News And Updates
Published By: bradenton.com
MANATEE -- A federal lawsuit over the mining of phosphate from northeast Manatee's Altman Tract was enough to give local officials pause Thursday. A county vote on the 2,367-acre parcel was delayed for six weeks. County commissioners took their legal team's advice in deferring the issue until Sept. 16. Assistant County Attorney Bill Clague wanted to make sure pending litigation wouldn't affect the county's vote on the valuable land.
The regional Sierra Club, ManaSota-88, People for Protecting Peace River and the Gulf Restoration Network filed suit against the corps Monday, stating the corps issued Mosaic Co. a dredge-and-fill permit last year that "violates the substantive and procedural requirements of the Clean Water Act and the National Environmental Policy Act."
The suit probably won't affect the county's vote, but attorneys wanted time to be sure.
"It's very unlikely that suit will be a legal basis to put off a decision on this," Clague told commissioners. "We will recommend a decision on the 16th one way or another. I'm going to need some time to understand how that plays into our process and to talk to each of you about it."
Mosaic attorney Frank Matthews said the suit will have no bearing on the county's vote, and that the company will return in September to "doggedly request" county approval. The company wants to mine phosphate from 1,521 acres of the Altman site, including 397 of its 732 acres of pristine wetlands. Mosaic has put forth a phased plan to mine and restore the land, along with offering a host of incentives to sweeten the deal.

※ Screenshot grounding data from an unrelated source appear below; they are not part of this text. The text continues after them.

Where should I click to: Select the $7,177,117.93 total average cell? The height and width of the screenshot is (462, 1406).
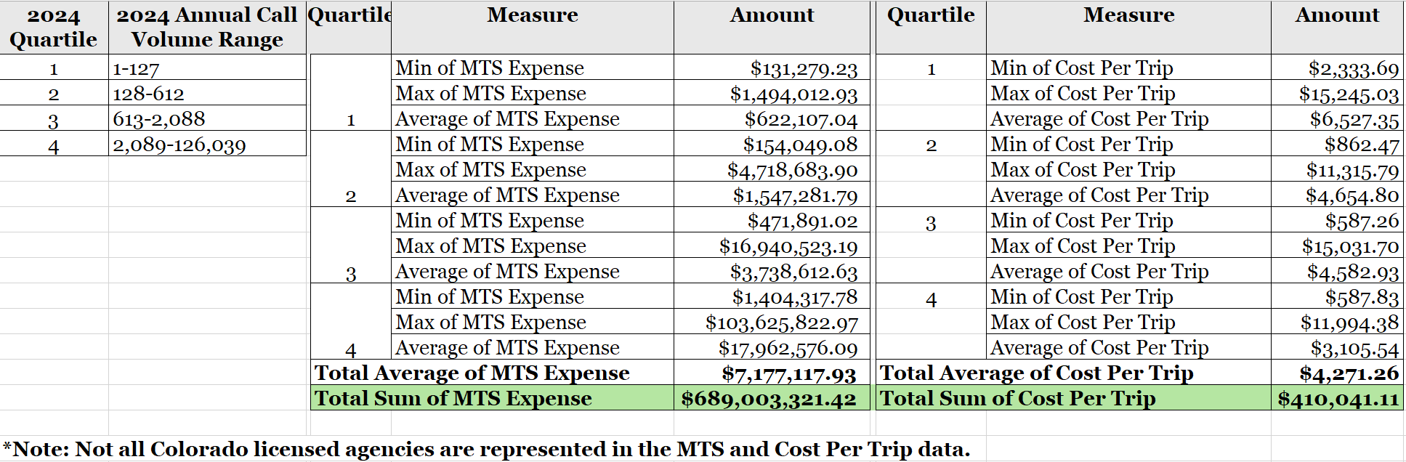point(788,373)
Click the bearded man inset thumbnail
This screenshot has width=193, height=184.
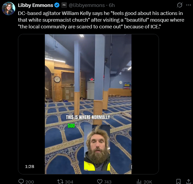(97, 148)
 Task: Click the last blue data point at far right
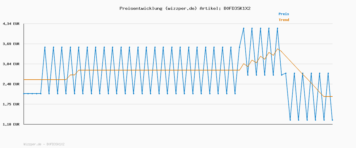(332, 120)
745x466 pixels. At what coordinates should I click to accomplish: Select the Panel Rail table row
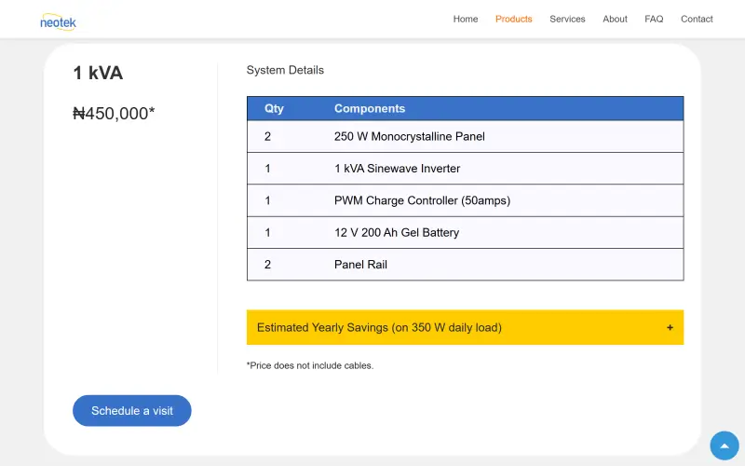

County officials must weigh the company's land rights along with concerns over affecting the wetlands, the nearby Peace River and wildlife.
Mosaic attorneys have hinted they could sue the county for up to $400 million - the amount the company estimates the potential phosphate is worth - if the permit is rejected. Commissioner Amy Stein, whose district encompasses the Altman Tract, made a plea that the company not take Manatee to court if it doesn't get a favorable vote in September.
"I'm really hopeful that there can be a little bit of broader context applied to this so the taxpayers of Manatee County don't have to be thrown under the litigation bus," she said. "Let's think of a way how that doesn't have to happen."
About 20 environmentalists showed up to take a stand Thursday, many wearing bright green stickers that read, "Don't Risk Our Watershed! Stop the Altman Tract!" No public comment was taken since no new plans were discussed for Altman. The groups said they'll show up in full force at the September hearing instead.
"I don't believe it's appropriate to use a lawsuit as a bludgeon to get an elected body to vote a certain way," said Barbara Hines, a ManaSota-88 board member. "I trust the commissioners will vote on the facts presented and the extreme impact on our environment - the wetlands and Peace River basin."
In exchange for mining rights, Mosaic has offered to pay $1 million for a new fire station and a park for Duette, a rural community whose residents often feel neglected by the county.
"Clearly, our position is the proposed mining won't harm the region's water supply," Mosaic's David Townsend said Tuesday.